#### [Objective]
Below, copy out the rows word for word, from the line containing "You are a GUI" through the last line, inclusive, leaving out the pictures.
--- BEGIN Dataset extract ---
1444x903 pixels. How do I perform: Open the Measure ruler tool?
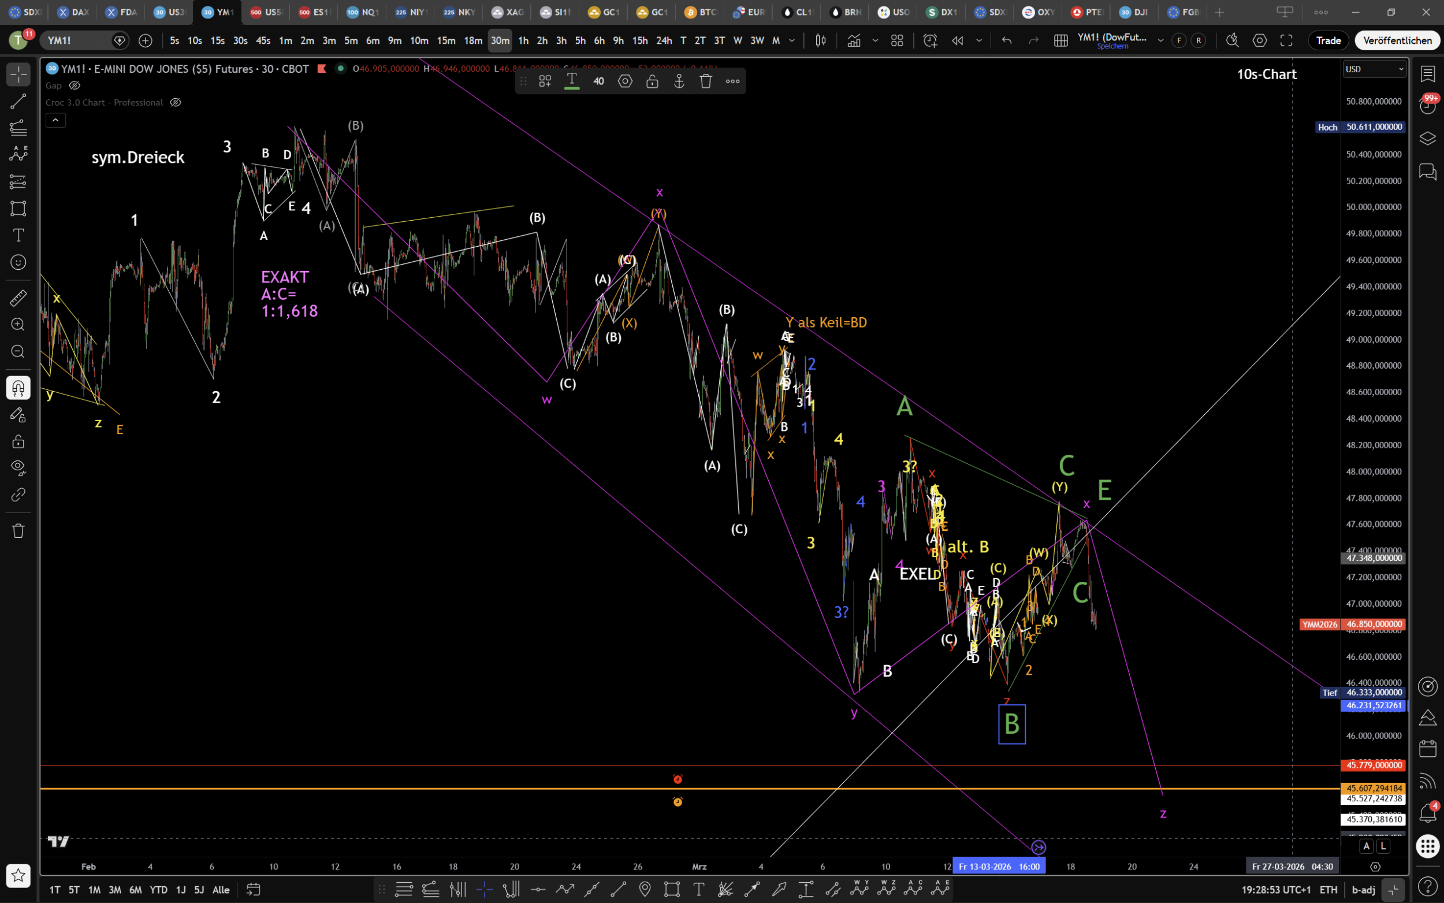pos(18,297)
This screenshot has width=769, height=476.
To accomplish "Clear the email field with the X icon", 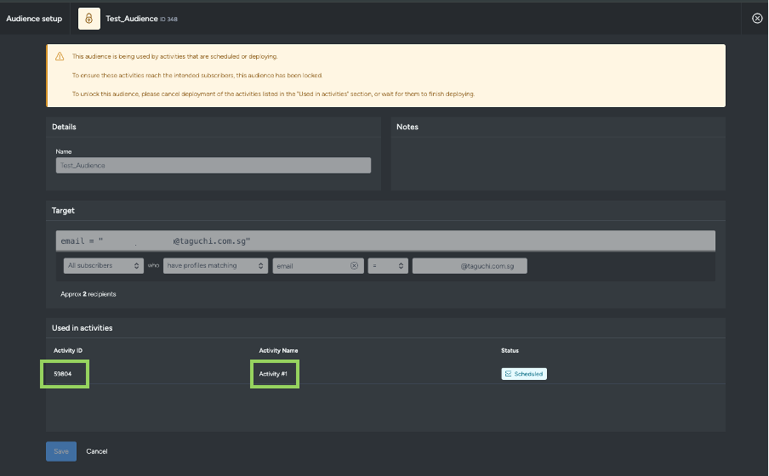I will tap(355, 266).
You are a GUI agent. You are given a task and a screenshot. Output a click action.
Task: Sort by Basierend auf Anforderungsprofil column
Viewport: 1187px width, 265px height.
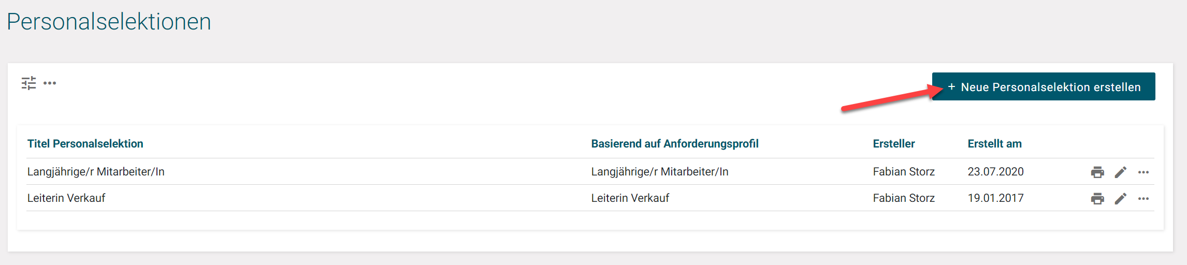coord(675,144)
--- END Dataset extract ---
#### [Response]
You are a GUI agent. You are given a task and a screenshot. Output a click action.
Task: Sort by Basierend auf Anforderungsprofil column
Viewport: 1187px width, 265px height.
coord(675,144)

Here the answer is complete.